歴史的建造物

チャペル竣工当時(1916年)と思われるキャンパス風景
明治学院チャペル(礼拝堂)
1903(明治36)年建築のミラー記念礼拝堂が度重なる地震のため地盤沈下し破損、危険となったため、サンダム館二階の講堂が礼拝堂として使用されていた。ところが1914(大正3)年11月24日にこのサンダム館も火災のため焼失し、学院は礼拝を行う場所を失った。そこで、礼拝堂の建築が急がれた。
井深梶之助総理とインブリー博士は、理事会に諮り建築資金の調達に奔走。米国プレスビテリアン(長老派)、リフォームト(改革派)の両ミッションに上申書を送り援助を懇請した。その結果、セベレンス氏からの寄附があり、それが資金に当てられた。
ミラー記念礼拝堂の前例があるので、特に基礎工事を堅固にし、1915(大正4)年11月30日に定礎式を行い、当時来朝中のプレスビテリアン外国伝道局主事スピーア博士が礎石をすえた。工事は順調に進行し、翌1916(大正5)年3月落成。同月27日には卒業式をかねて献堂式が行われた。建坪は約375平方メートル。建築様式は英国式、設計はヴォーリス会社であった。

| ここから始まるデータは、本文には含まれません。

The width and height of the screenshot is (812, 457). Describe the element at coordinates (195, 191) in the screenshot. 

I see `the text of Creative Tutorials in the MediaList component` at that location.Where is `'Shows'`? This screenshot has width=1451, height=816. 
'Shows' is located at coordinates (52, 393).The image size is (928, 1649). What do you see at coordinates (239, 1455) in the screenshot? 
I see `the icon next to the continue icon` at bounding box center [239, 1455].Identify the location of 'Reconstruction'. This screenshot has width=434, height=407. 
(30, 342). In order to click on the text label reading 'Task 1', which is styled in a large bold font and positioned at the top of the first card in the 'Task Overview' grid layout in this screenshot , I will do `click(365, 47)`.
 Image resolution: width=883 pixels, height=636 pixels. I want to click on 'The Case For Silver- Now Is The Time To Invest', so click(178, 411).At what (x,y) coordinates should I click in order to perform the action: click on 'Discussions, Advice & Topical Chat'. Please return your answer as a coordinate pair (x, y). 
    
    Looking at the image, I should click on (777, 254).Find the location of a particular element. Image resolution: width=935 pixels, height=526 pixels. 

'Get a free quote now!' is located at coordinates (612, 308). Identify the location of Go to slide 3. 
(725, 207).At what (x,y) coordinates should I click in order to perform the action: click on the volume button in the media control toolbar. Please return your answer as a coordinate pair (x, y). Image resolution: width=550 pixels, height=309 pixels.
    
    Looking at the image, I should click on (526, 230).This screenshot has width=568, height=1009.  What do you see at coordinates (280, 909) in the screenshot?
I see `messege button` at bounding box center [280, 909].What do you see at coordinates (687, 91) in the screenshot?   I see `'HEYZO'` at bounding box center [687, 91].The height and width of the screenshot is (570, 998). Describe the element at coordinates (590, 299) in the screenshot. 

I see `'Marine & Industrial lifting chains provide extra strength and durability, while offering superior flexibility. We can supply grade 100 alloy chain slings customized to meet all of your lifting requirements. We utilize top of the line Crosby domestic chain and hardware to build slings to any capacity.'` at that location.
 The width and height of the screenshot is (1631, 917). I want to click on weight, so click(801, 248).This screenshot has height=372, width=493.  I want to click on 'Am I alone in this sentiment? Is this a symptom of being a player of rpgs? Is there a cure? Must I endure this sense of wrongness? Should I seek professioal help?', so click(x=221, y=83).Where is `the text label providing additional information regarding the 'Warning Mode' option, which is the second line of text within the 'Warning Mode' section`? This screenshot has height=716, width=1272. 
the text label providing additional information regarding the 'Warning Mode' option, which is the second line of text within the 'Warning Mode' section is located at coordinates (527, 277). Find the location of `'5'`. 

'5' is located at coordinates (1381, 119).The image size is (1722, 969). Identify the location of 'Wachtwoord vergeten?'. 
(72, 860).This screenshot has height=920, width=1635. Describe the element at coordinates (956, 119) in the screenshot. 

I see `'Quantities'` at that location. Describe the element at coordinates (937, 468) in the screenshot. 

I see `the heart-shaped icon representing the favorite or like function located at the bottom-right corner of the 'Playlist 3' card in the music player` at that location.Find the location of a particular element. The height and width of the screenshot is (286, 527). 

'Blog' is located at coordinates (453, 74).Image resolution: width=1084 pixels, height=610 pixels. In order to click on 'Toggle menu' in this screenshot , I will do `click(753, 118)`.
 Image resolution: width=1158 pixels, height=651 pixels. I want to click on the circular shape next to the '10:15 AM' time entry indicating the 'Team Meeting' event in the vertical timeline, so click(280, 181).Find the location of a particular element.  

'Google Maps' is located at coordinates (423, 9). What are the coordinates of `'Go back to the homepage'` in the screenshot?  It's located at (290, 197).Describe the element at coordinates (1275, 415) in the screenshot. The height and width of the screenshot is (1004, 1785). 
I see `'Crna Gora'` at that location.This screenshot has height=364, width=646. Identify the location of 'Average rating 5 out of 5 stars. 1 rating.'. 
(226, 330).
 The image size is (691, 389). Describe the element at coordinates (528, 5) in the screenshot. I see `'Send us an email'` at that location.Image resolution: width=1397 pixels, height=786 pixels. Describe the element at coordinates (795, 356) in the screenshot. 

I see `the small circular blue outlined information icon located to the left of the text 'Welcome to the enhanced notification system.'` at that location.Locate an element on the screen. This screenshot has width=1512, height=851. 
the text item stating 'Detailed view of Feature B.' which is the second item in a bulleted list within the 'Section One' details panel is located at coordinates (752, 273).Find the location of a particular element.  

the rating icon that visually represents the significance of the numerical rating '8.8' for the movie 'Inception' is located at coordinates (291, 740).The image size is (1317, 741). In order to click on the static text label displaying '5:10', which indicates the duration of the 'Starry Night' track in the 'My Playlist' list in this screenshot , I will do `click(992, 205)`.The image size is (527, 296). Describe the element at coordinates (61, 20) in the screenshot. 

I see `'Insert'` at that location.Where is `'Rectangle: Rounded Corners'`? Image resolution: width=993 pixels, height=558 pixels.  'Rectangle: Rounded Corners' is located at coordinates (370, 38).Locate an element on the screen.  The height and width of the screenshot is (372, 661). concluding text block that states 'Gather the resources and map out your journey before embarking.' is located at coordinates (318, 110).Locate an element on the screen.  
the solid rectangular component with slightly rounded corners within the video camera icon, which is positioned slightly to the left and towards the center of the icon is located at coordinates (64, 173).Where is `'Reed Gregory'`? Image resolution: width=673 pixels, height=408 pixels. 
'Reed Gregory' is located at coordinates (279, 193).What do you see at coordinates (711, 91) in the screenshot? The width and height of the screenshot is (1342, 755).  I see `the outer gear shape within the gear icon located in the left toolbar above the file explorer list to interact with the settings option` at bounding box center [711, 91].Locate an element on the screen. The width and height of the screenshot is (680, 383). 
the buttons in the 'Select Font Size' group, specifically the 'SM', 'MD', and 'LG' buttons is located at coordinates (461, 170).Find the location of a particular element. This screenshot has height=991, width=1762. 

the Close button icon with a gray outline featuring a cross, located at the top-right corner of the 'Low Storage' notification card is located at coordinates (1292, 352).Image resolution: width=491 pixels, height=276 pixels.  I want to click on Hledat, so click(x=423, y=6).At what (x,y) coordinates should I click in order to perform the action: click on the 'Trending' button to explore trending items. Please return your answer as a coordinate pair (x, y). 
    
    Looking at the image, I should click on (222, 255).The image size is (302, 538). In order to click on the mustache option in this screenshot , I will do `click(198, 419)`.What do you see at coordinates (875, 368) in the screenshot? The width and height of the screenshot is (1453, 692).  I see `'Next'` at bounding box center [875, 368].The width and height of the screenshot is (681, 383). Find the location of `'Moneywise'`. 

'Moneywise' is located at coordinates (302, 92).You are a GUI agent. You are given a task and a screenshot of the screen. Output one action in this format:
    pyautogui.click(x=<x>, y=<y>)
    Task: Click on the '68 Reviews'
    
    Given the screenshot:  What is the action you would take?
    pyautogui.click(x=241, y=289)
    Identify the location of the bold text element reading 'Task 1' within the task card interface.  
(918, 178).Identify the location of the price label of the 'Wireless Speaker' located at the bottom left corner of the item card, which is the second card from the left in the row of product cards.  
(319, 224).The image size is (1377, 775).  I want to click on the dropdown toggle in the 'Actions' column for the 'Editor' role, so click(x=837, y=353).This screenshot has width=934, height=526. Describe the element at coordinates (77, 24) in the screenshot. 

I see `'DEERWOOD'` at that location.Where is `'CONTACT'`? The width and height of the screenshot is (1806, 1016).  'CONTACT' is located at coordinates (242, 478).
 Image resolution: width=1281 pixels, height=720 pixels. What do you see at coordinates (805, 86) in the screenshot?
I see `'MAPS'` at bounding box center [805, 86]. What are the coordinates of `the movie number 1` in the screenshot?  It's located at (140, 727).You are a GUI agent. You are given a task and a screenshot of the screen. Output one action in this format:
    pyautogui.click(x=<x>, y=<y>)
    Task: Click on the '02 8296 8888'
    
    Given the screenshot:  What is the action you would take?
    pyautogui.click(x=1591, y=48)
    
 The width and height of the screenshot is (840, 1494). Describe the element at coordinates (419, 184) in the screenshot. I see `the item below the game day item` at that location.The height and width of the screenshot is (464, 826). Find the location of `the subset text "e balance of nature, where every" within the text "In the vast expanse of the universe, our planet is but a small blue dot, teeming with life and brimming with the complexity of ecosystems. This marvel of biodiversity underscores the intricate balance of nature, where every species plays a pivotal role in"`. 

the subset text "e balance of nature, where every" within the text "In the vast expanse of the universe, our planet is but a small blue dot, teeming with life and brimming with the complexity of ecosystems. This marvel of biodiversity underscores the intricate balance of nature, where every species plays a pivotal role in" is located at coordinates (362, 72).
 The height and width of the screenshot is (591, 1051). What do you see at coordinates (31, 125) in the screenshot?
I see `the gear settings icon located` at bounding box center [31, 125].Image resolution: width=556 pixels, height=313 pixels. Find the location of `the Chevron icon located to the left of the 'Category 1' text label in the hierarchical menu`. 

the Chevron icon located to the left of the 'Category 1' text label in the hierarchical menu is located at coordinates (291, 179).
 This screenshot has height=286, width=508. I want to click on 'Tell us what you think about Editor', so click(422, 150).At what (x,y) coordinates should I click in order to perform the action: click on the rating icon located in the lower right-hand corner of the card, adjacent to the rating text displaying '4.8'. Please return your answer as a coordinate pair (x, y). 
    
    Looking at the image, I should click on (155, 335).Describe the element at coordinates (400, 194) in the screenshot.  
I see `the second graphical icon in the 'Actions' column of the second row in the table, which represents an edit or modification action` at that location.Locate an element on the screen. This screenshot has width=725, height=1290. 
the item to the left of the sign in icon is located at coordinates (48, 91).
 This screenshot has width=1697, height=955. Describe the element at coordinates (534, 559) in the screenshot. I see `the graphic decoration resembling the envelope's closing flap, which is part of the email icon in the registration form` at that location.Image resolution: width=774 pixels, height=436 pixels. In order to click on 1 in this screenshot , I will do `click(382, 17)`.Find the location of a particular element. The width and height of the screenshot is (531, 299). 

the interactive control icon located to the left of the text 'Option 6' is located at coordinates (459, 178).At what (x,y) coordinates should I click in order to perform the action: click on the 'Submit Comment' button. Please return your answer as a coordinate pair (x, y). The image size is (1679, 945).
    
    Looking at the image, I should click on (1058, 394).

その後学生数の増加に伴い、狭隘となったので、1931年に両袖を拡張、十字架型とし、さらに講壇の一部を改造した。1966(昭和41)年2月19日に、西独ヴァルカー社製作のパイプオルガンが設置され、奉献式が行われた。
さらに、2006(平成18)年4月から2008年2月にかけて耐震補強を施す等の建物の保存修理工事を行い、2008(平成20)年2月29日に献堂式が行われた。2009(平成21)年10月24日には、ヘンク ファン エーケン(オランダ)制作による新パイプオルガンが設置され、奉献式を挙行した。
[設計者]W.Mヴォーリズ
[構 造]煉瓦造、一部鉄筋コンクリート造
[規 模]2階建 延床面積 553.61平方メートル
1989(平成元) 年 東京都港区有形文化財に指定
2002(平成14)年 東京都港区「景観上重要な歴史的建造物等」に指定
明治学院歴史資料館 >> 明治学院礼拝堂(白金チャペル)
明治学院インブリー館
明治学院がこの白金の地に開校したのは、1887(明治20)年であるが、開校までに普通学部校舎及び講堂のサンダム館と同部寄宿舎のヘボン館が建築されていた。
引き続き神学部校舎兼図書館(現「記念館」)や当時学院で教えた宣教師の住宅などの西洋館が相次いで建てられた。
島崎藤村が小説『桜の実の熟する時』の中で「向ふの講堂の前から敷地つづきの庭へかけて三棟並んだ西洋館はいづれも捨吉が教えを受ける亜米利加人の教授達の住居だ。白いスカアトを涼しい風に吹かせながら庭を歩いて居る先生方の奥さんも見える」と書いている三棟の宣教師住宅は、構内西南隅(現高校校舎敷地)にあったもので、今は残っていない。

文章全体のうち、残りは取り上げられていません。